▶ [Task to complete]: Retype everything in the entries that follow, exactly as shown.
• • •
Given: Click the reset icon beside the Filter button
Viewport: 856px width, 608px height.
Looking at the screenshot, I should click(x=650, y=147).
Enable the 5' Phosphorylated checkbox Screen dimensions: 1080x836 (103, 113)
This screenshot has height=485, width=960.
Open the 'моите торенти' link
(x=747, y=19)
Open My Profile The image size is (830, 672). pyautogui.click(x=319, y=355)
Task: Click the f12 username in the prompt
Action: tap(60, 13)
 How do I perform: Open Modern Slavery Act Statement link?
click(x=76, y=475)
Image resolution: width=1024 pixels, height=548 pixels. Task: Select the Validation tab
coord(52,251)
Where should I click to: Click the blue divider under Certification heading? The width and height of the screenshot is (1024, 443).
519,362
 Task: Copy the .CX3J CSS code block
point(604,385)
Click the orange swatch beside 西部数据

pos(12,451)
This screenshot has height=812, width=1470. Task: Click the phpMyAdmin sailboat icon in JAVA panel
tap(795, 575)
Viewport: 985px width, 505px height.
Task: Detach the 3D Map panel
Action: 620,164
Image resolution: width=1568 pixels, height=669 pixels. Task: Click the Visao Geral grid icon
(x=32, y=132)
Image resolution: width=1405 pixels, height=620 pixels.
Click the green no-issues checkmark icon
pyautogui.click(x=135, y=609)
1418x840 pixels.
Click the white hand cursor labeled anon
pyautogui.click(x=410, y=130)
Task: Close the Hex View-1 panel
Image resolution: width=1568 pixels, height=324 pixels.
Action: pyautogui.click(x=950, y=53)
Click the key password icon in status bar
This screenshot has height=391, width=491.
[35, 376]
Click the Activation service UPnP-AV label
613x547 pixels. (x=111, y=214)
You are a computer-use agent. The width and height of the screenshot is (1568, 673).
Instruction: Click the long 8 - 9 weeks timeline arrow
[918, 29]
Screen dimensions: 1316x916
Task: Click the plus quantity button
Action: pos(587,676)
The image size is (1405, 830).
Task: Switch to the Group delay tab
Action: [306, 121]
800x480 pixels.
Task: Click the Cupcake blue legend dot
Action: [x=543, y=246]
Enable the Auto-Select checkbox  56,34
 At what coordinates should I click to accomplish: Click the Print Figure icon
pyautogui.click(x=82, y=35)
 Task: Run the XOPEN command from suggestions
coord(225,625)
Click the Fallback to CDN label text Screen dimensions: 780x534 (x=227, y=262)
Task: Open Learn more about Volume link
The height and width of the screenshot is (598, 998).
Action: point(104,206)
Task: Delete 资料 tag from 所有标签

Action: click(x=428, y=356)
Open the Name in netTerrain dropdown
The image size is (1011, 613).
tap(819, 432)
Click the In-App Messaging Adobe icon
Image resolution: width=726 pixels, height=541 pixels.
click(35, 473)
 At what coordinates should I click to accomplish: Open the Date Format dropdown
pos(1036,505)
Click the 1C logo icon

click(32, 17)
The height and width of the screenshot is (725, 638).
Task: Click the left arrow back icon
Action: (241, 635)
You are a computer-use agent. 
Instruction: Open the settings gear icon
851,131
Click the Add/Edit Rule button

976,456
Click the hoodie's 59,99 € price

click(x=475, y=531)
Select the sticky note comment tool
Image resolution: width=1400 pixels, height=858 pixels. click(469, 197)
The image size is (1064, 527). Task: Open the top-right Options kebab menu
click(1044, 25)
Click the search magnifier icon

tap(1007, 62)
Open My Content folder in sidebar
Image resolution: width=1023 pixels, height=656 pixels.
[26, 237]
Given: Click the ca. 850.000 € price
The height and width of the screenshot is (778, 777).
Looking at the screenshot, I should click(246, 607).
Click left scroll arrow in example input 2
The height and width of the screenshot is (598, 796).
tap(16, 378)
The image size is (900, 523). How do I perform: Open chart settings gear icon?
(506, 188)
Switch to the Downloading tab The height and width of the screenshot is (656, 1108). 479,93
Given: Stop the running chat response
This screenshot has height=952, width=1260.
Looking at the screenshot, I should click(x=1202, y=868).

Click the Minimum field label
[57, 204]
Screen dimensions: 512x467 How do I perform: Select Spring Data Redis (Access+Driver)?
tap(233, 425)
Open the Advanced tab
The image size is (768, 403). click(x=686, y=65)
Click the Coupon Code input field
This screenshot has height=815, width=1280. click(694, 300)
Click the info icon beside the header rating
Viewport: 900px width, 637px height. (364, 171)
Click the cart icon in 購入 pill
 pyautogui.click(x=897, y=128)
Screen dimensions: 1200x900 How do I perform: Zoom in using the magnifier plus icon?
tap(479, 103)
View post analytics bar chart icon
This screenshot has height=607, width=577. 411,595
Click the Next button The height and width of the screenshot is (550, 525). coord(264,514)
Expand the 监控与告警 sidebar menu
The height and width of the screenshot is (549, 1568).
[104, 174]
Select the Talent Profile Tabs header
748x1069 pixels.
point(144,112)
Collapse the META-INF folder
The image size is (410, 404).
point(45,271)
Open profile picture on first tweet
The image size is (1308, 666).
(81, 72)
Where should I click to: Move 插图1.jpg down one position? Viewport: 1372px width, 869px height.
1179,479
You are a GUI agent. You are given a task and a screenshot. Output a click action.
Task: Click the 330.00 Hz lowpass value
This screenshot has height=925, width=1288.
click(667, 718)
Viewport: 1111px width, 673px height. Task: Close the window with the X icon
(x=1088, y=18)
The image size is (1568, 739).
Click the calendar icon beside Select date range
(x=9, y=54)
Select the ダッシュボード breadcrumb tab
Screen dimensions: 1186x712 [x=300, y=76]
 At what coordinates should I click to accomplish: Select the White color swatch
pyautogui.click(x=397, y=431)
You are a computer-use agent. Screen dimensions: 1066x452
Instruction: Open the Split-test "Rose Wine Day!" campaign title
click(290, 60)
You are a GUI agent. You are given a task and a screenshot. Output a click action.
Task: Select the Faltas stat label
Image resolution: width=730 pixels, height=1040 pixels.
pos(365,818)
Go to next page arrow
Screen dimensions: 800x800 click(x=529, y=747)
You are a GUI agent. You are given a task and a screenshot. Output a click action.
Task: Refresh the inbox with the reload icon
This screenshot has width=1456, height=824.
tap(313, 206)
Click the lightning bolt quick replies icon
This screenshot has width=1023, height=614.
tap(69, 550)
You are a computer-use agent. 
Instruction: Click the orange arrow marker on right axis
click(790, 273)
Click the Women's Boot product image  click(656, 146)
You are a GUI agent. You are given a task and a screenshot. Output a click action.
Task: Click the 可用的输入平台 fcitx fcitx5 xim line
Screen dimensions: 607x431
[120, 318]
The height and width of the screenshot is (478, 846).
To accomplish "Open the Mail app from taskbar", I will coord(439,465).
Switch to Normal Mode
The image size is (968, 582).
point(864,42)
• • •
▶ [Result]:
Given: Click the reset icon beside the Filter button
Viewport: 856px width, 608px height.
Looking at the screenshot, I should click(x=650, y=147).
Enable the 5' Phosphorylated checkbox Screen dimensions: 1080x836 (103, 113)
This screenshot has height=485, width=960.
Open the 'моите торенти' link
(x=747, y=19)
Open My Profile The image size is (830, 672). pyautogui.click(x=319, y=355)
Task: Click the f12 username in the prompt
Action: tap(60, 13)
 How do I perform: Open Modern Slavery Act Statement link?
click(x=76, y=475)
Image resolution: width=1024 pixels, height=548 pixels. Task: Select the Validation tab
coord(52,251)
Where should I click to: Click the blue divider under Certification heading? The width and height of the screenshot is (1024, 443).
519,362
 Task: Copy the .CX3J CSS code block
point(604,385)
Click the orange swatch beside 西部数据

pos(12,451)
This screenshot has height=812, width=1470. Task: Click the phpMyAdmin sailboat icon in JAVA panel
tap(795, 575)
Viewport: 985px width, 505px height.
Task: Detach the 3D Map panel
Action: 620,164
Image resolution: width=1568 pixels, height=669 pixels. Task: Click the Visao Geral grid icon
(x=32, y=132)
Image resolution: width=1405 pixels, height=620 pixels.
Click the green no-issues checkmark icon
pyautogui.click(x=135, y=609)
1418x840 pixels.
Click the white hand cursor labeled anon
pyautogui.click(x=410, y=130)
Task: Close the Hex View-1 panel
Image resolution: width=1568 pixels, height=324 pixels.
Action: pyautogui.click(x=950, y=53)
Click the key password icon in status bar
This screenshot has height=391, width=491.
[35, 376]
Click the Activation service UPnP-AV label
613x547 pixels. (x=111, y=214)
You are a computer-use agent. The width and height of the screenshot is (1568, 673).
Instruction: Click the long 8 - 9 weeks timeline arrow
[918, 29]
Screen dimensions: 1316x916
Task: Click the plus quantity button
Action: pos(587,676)
The image size is (1405, 830).
Task: Switch to the Group delay tab
Action: [306, 121]
800x480 pixels.
Task: Click the Cupcake blue legend dot
Action: [x=543, y=246]
Enable the Auto-Select checkbox  56,34
 At what coordinates should I click to accomplish: Click the Print Figure icon
pyautogui.click(x=82, y=35)
 Task: Run the XOPEN command from suggestions
coord(225,625)
Click the Fallback to CDN label text Screen dimensions: 780x534 (x=227, y=262)
Task: Open Learn more about Volume link
The height and width of the screenshot is (598, 998).
Action: point(104,206)
Task: Delete 资料 tag from 所有标签

Action: click(x=428, y=356)
Open the Name in netTerrain dropdown
The image size is (1011, 613).
tap(819, 432)
Click the In-App Messaging Adobe icon
Image resolution: width=726 pixels, height=541 pixels.
click(35, 473)
 At what coordinates should I click to accomplish: Open the Date Format dropdown
pos(1036,505)
Click the 1C logo icon

click(32, 17)
The height and width of the screenshot is (725, 638).
Task: Click the left arrow back icon
Action: (241, 635)
You are a computer-use agent. 
Instruction: Open the settings gear icon
851,131
Click the Add/Edit Rule button

976,456
Click the hoodie's 59,99 € price

click(x=475, y=531)
Select the sticky note comment tool
Image resolution: width=1400 pixels, height=858 pixels. click(469, 197)
The image size is (1064, 527). Task: Open the top-right Options kebab menu
click(1044, 25)
Click the search magnifier icon

tap(1007, 62)
Open My Content folder in sidebar
Image resolution: width=1023 pixels, height=656 pixels.
[26, 237]
Given: Click the ca. 850.000 € price
The height and width of the screenshot is (778, 777).
Looking at the screenshot, I should click(246, 607).
Click left scroll arrow in example input 2
The height and width of the screenshot is (598, 796).
tap(16, 378)
The image size is (900, 523). How do I perform: Open chart settings gear icon?
(506, 188)
Switch to the Downloading tab The height and width of the screenshot is (656, 1108). 479,93
Given: Stop the running chat response
This screenshot has height=952, width=1260.
Looking at the screenshot, I should click(x=1202, y=868).

Click the Minimum field label
[57, 204]
Screen dimensions: 512x467 How do I perform: Select Spring Data Redis (Access+Driver)?
tap(233, 425)
Open the Advanced tab
The image size is (768, 403). click(x=686, y=65)
Click the Coupon Code input field
This screenshot has height=815, width=1280. click(694, 300)
Click the info icon beside the header rating
Viewport: 900px width, 637px height. (364, 171)
Click the cart icon in 購入 pill
 pyautogui.click(x=897, y=128)
Screen dimensions: 1200x900 How do I perform: Zoom in using the magnifier plus icon?
tap(479, 103)
View post analytics bar chart icon
This screenshot has height=607, width=577. 411,595
Click the Next button The height and width of the screenshot is (550, 525). coord(264,514)
Expand the 监控与告警 sidebar menu
The height and width of the screenshot is (549, 1568).
[104, 174]
Select the Talent Profile Tabs header
748x1069 pixels.
point(144,112)
Collapse the META-INF folder
The image size is (410, 404).
point(45,271)
Open profile picture on first tweet
The image size is (1308, 666).
(81, 72)
Where should I click to: Move 插图1.jpg down one position? Viewport: 1372px width, 869px height.
1179,479
You are a GUI agent. You are given a task and a screenshot. Output a click action.
Task: Click the 330.00 Hz lowpass value
This screenshot has height=925, width=1288.
click(667, 718)
Viewport: 1111px width, 673px height. Task: Close the window with the X icon
(x=1088, y=18)
The image size is (1568, 739).
Click the calendar icon beside Select date range
(x=9, y=54)
Select the ダッシュボード breadcrumb tab
Screen dimensions: 1186x712 [x=300, y=76]
 At what coordinates should I click to accomplish: Select the White color swatch
pyautogui.click(x=397, y=431)
You are a computer-use agent. Screen dimensions: 1066x452
Instruction: Open the Split-test "Rose Wine Day!" campaign title
click(290, 60)
You are a GUI agent. You are given a task and a screenshot. Output a click action.
Task: Select the Faltas stat label
Image resolution: width=730 pixels, height=1040 pixels.
pos(365,818)
Go to next page arrow
Screen dimensions: 800x800 click(x=529, y=747)
You are a GUI agent. You are given a task and a screenshot. Output a click action.
Task: Refresh the inbox with the reload icon
This screenshot has width=1456, height=824.
tap(313, 206)
Click the lightning bolt quick replies icon
This screenshot has width=1023, height=614.
tap(69, 550)
You are a computer-use agent. 
Instruction: Click the orange arrow marker on right axis
click(790, 273)
Click the Women's Boot product image  click(656, 146)
You are a GUI agent. You are given a task and a screenshot. Output a click action.
Task: Click the 可用的输入平台 fcitx fcitx5 xim line
Screen dimensions: 607x431
[120, 318]
The height and width of the screenshot is (478, 846).
To accomplish "Open the Mail app from taskbar", I will coord(439,465).
Switch to Normal Mode
The image size is (968, 582).
point(864,42)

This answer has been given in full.